Montana probes bison deaths near Yellowstone ParkMay 20, 2013 The Associated Press
MISSOULA, Mont. -- State veterinarians in Montana have been sent to examine bison carcasses north of Yellowstone National Park amid fears the bison might have acquired a deadly disease from domestic sheep.
Pat Flowers of Montana Fish, Wildlife and Parks tells the Independent Record (http://bit.ly/113sjdu) that a veterinarian from his agency and the state Department of Livestock this weekend hope to do necropsies on the bison.
At least two bison and possibly four or more have been found dead in the last week.
The Gallatin Wildlife Asso-ciation said state officials should check for the presence of malignant catarrhal fever that can be transferred from domestic sheep to bison, cattle, deer and moose.
"There are dead bison and we don't know why," said the association's Kathryn QannaYahu. "The ones in the river didn't have any obvious cuts or scrapes. We just want this to be investigated because we don't want to see an outbreak of malignant catarrhal fever."
Two dead bison were found near rental cabins in the Beattle Gulch area. One was in the river and the other near it. Another was spotted off Highway 89 but was gone by Friday, and QannaYahu said hikers found more inside the park's northern border.
QannaYahu said authorities should see if there's a connection with the recent introduction of domestic sheep near the park's northern border.
"It's not unusual to have dead bison in the river at this time of year; we have winter kill that float down in high water," Flowers said. "But the presence of domestic sheep is something new for us there, so we decided we would check it out."
FWP veterinarian Jennifer Ramsey said the bison will be examined for evidence of trauma or disease.

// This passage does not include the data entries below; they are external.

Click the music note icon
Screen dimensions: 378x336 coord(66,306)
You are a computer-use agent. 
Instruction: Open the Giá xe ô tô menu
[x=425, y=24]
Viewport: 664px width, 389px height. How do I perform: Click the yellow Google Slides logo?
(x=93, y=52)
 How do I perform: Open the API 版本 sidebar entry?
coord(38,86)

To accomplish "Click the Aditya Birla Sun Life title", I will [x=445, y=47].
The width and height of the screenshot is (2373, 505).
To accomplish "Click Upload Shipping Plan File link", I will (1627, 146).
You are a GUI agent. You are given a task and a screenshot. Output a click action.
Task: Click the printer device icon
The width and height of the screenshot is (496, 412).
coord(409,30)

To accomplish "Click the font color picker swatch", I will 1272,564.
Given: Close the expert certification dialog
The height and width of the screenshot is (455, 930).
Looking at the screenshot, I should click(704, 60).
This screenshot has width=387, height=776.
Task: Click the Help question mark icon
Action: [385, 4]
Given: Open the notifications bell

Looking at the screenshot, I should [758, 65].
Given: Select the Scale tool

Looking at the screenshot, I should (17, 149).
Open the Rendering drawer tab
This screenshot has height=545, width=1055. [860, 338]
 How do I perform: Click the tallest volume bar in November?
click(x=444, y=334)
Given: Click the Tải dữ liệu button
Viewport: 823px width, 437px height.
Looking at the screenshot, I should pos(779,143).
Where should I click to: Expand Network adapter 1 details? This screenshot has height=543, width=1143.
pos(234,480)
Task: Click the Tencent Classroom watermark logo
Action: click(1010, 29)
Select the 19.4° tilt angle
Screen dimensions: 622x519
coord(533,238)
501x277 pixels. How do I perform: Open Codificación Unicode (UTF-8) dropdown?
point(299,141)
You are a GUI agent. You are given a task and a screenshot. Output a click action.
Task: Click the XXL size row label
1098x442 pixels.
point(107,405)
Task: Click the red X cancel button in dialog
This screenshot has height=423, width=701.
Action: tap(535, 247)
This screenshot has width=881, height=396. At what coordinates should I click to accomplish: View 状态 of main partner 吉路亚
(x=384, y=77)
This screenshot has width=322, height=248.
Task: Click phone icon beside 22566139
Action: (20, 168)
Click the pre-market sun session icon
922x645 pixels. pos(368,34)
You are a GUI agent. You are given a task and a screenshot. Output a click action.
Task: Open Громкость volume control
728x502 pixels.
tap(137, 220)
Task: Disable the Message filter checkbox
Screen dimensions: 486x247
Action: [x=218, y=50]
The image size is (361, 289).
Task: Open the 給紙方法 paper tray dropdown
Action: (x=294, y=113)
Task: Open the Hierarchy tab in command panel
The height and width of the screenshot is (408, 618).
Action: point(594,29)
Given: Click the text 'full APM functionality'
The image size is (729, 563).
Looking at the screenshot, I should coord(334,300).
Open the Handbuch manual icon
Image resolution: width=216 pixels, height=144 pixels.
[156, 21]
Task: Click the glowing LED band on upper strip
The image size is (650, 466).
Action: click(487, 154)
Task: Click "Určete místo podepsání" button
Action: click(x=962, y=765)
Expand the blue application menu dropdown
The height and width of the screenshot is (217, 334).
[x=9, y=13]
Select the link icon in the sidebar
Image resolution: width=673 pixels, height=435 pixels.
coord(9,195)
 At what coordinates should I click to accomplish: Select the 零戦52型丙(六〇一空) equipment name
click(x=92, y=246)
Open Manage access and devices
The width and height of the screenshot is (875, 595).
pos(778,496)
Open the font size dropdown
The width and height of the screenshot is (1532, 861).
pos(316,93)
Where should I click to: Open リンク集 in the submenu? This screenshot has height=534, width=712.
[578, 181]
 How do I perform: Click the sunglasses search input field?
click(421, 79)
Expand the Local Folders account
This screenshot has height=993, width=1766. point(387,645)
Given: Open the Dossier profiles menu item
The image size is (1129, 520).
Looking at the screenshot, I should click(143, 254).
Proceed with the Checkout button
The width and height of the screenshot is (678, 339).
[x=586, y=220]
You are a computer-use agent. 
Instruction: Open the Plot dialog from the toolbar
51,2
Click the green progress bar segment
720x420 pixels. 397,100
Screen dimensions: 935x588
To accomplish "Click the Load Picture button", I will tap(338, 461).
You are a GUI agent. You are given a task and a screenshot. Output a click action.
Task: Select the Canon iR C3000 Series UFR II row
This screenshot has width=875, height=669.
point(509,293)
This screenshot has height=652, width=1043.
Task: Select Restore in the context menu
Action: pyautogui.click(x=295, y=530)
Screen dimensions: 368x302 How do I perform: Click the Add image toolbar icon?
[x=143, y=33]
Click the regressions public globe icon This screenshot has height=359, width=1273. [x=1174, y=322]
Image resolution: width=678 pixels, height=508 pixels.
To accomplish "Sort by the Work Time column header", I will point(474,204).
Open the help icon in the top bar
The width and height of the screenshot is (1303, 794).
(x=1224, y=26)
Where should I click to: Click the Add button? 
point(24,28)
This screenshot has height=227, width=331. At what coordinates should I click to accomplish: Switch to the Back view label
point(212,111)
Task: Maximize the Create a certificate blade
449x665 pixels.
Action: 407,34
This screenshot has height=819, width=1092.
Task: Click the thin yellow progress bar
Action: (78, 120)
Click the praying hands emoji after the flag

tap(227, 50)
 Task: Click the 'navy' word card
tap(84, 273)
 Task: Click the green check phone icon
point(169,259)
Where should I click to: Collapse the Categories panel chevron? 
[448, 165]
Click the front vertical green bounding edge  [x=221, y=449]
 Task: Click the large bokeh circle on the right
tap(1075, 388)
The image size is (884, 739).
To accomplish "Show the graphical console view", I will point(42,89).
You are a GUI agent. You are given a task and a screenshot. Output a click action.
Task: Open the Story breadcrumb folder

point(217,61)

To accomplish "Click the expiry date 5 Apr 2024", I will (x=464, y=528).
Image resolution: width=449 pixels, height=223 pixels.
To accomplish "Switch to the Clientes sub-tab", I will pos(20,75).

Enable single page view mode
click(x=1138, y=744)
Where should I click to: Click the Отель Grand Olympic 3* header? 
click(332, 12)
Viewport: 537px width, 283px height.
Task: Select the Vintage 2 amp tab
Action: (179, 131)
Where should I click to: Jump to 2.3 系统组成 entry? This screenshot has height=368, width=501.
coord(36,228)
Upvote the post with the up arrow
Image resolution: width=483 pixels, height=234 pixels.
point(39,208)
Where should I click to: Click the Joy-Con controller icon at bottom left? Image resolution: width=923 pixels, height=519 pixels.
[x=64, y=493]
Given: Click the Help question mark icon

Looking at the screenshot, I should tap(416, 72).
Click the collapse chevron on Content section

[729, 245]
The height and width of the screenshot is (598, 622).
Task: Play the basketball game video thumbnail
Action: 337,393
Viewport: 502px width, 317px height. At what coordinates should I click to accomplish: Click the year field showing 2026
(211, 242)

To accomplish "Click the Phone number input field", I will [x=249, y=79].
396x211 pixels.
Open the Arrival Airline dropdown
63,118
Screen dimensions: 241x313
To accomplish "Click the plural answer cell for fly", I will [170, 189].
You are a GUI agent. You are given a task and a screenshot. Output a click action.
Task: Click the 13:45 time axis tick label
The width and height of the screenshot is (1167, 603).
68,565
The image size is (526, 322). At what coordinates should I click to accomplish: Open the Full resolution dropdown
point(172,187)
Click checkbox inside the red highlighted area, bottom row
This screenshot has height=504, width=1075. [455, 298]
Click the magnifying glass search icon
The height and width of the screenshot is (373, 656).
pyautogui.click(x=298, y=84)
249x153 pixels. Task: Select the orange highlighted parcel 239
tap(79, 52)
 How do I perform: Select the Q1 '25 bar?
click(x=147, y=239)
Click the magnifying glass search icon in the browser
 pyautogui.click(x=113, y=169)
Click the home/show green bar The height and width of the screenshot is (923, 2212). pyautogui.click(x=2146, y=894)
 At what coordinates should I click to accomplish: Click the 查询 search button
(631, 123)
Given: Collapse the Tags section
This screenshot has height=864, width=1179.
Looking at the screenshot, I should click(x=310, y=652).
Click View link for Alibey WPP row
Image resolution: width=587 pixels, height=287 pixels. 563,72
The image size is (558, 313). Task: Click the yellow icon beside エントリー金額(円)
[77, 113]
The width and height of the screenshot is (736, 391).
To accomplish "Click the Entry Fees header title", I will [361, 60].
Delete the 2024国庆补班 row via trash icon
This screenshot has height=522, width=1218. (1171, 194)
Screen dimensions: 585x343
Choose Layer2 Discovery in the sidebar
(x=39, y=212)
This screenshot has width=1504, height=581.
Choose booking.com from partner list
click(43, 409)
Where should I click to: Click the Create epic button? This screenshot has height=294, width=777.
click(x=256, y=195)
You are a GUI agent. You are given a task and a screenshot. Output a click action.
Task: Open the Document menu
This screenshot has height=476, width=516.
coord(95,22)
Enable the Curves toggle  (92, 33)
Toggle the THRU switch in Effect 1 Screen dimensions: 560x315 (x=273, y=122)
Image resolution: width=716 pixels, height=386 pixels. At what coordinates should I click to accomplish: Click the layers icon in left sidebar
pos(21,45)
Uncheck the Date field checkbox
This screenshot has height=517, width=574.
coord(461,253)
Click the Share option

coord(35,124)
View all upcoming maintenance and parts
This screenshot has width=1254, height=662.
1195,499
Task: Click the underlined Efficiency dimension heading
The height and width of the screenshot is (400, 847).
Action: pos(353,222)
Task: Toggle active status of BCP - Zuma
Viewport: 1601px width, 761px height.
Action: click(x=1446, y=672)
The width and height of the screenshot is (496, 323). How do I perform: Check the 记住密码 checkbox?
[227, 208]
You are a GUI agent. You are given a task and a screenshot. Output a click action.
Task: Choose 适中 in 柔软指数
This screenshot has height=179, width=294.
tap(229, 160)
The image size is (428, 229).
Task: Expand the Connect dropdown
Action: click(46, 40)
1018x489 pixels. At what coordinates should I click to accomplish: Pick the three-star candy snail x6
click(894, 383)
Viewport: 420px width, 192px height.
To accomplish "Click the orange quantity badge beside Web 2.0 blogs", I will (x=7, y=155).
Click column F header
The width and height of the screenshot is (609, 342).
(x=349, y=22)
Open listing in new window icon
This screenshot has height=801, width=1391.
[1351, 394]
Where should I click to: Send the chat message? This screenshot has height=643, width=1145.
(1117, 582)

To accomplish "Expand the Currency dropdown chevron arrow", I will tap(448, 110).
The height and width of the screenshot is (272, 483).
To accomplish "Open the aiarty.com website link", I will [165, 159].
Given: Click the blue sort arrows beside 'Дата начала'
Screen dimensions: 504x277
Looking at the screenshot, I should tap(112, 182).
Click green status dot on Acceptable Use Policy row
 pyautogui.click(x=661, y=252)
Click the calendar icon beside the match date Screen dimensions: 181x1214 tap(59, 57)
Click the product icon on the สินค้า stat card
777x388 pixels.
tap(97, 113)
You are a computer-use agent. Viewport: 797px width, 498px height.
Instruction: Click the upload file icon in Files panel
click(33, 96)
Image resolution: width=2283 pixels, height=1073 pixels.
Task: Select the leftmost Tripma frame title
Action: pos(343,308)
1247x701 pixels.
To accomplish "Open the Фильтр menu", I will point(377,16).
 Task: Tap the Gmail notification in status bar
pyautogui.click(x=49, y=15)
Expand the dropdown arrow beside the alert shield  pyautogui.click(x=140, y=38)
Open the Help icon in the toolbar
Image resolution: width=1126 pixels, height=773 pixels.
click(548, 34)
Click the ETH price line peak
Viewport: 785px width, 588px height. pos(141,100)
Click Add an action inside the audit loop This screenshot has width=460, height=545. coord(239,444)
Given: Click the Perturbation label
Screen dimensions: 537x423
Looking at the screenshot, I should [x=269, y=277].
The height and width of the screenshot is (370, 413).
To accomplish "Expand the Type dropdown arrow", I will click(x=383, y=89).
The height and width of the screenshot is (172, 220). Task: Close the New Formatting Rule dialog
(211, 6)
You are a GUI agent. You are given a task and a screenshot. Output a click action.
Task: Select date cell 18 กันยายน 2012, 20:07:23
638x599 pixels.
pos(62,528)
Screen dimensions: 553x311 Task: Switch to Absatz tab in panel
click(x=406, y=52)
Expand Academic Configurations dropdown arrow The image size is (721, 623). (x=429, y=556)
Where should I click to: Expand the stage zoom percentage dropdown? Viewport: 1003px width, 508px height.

She said they'll also be tested for anthrax that bison can pick up from nature. She said if those tests are negative, the bison's internal organs will be examined, looking for malignant catarrhal fever or some other possible cause.
"But we don't know how long the bison have been out there,"
she said. "Imagine them in the water, and with the relatively warm weather that we had, I don't know if the organs won't be decomposed to the point where we can't get a sample."
Tissue samples will be sent to state labs, she said.
Department of Livestock Veterinarian Martin Zaluski said malignant catarrhal fever is often found in sheep populations even though it doesn't appear to harm them.
"But I'd be very cautious about making that the focus of the investigation into the deaths at this point," Zaluski said. "There's no clinical testing, no diagnostics -- it's just speculation at this point. We need to let the investigation take its course."